Again, counter to assumptions it is the salt that harbours the smell, not the carcass, as through the process of osmosis the salt has drawn out all liquids and bacteria's(?) from the birds. Salt is incredibly affective at this, and throughout the process I have to be very careful to keep hydrated and even resort to hand cream- quite counter to my usual neglect.

Once the bird is accurately sited, a slow process of excavation begins, being careful to remove
as much salt as possible that is unnecessarily weighing the bird down, but not going within 5mm of the bird itself. Its worth pointing out that at this point the bird is still fairly soft, and as such vulnerable, think about the texture of parma ham (a highly similar process), and as such could easily rip or come out of its desired pose. This point of the process is about the balance between keeping enough salt on to continue the process, maintain the attractive salt structures and formations, maintain the poise and structural integrity of the bird - while also removing enough to safely lift the bird and throughly check them over.

The Wigeon and the Teal (or was it a partridge?!) were particularly challenging as due to their size they shared a box. The other birds were alone lying in state, and largely centred, the main challenge being the temptation to just risk it and stick my hands down the side and lift them up. The size increments of them together seems appropriate and having checked the backs I am confident the hanging method will work, I must use a selection of nails that are fairly long though, to allow for the skin stretching around the backs buckling unevenly while drying.

Aesthetically they have maintained the poise hoped for, with the dehydration tightening the birds around the armatures so formally they almost appear elegant, I am reminded of the extreme curvature of a prize gray hounds constantly 'breathed in' stomach, the dark game meat will be starkly beautiful against the white gallery walls, with salt mediating between the two.





Saturday, 4 September 2010

Good Breeding - final countdown


Today, (perhaps tomorrow, feral children dependent) I am going to my studio to check on my barrel salted duckies, one of the three pieces exhibited in Sedition. Its a tense and crucial exhibitionready check up.

I say duckies colloquially, in fact the birds used are a Grouse, Wigeon, Wood Pigeon and a Partridge all raised and hunted within 50 miles of the exhibition. The piece Good Breeding (domestic ornament) is a revisitation of a previously exhibited and sold piece, recontextualising it in what could be considered a 'local' situation; taking into consideration concerns locally such as sustainable land management, local food, indigenous industries and artificial presentation of the landscape for public consumption. In some ways the previous version of the work, (made in 2008 and exhibited in the SCOPE london art fair) wasn't unaware of these concerns, but I had underestimated there potency and resonance with the viewer.

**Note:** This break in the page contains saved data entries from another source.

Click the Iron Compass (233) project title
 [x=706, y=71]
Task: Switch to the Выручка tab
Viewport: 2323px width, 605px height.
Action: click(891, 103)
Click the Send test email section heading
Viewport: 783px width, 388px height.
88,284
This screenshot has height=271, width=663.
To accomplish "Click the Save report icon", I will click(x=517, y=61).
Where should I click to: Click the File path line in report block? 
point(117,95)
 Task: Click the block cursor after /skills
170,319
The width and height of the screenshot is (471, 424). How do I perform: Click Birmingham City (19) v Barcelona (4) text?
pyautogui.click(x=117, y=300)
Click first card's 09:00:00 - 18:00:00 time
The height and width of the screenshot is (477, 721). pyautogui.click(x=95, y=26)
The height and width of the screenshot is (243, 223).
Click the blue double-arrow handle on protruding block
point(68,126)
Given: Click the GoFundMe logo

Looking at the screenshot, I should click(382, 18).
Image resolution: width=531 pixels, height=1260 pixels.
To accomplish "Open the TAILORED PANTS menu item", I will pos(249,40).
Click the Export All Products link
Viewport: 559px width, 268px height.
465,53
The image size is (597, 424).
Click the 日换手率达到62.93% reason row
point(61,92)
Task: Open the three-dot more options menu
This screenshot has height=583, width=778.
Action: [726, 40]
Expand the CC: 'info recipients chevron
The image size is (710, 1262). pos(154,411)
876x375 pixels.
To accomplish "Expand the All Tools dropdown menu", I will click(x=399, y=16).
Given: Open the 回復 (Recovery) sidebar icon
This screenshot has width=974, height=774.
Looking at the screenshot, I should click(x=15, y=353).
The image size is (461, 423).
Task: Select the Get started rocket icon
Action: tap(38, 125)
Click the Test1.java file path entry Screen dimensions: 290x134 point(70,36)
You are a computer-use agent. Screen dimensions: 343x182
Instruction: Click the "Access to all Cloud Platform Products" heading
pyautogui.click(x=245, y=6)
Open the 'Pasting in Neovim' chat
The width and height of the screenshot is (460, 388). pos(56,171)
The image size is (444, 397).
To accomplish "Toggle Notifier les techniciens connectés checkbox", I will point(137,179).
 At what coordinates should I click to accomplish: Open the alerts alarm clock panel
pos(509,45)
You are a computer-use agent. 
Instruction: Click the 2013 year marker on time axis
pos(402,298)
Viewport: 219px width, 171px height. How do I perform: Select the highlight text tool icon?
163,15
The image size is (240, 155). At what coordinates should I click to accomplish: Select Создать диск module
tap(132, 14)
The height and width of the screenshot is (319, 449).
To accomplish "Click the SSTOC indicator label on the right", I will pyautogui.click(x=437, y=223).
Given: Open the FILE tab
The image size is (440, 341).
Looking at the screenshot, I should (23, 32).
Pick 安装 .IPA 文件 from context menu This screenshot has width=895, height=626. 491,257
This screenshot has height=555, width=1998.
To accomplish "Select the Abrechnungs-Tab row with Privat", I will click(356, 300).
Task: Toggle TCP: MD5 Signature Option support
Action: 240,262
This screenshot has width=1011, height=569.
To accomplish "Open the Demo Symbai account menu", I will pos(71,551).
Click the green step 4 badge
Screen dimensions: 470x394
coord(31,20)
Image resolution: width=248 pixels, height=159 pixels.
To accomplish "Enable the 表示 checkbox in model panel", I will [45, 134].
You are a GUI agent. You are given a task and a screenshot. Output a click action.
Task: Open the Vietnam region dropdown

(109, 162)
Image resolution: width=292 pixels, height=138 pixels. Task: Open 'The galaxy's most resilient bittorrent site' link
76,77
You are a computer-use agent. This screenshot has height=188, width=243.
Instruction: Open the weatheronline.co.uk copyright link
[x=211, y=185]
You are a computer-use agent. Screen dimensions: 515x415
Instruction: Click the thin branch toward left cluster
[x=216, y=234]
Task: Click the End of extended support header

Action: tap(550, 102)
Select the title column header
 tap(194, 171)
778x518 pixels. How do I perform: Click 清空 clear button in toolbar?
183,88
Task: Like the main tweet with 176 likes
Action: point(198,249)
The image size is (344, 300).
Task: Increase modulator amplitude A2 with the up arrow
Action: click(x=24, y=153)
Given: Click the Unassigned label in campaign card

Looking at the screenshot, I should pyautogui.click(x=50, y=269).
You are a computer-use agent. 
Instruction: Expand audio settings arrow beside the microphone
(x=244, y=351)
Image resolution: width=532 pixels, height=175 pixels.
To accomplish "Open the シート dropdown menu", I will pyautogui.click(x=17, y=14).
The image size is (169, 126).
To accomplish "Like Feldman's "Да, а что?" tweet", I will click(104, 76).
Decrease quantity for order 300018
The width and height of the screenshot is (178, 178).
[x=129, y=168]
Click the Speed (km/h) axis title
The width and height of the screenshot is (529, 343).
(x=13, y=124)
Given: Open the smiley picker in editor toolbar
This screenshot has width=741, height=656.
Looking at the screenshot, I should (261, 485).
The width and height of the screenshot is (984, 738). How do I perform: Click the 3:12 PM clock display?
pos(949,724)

In its initial exposure in a critique context, Robert Williams
my then tutor and still highly respected fellow artist referred to the 3 dead ducks flying up the wall as a 'one line joke' - and there is no denying the continuing humour of the work. However, I think the humour belies a quiet intensity, the piece is esthetically rigorous and not repulsive to view, however it is constructed by completely reconfiguring the game bird carcass's to mirror the facimily of flying ducks so iconic to english'ness. This is a very intensive and immersive process, even for a carnivorous chef familiar with culinary manipulation.

The salt so essential to the preservation process then clings to the wings and any incidental feathers that escaped plucking, taking on the appearance of a heavy frost, the uniformity of colour again sanitizing the fleshy reality of the piece. One irony of the piece is the expectation of repulsion by the viewer, who in a different context - a restaurant or high end supermarket advert would be encouraged to 'desire' the birds, who would be laid out as a dish for consumption becoming both sustenance and a mark of status (an interesting parallel to the consumption of Art).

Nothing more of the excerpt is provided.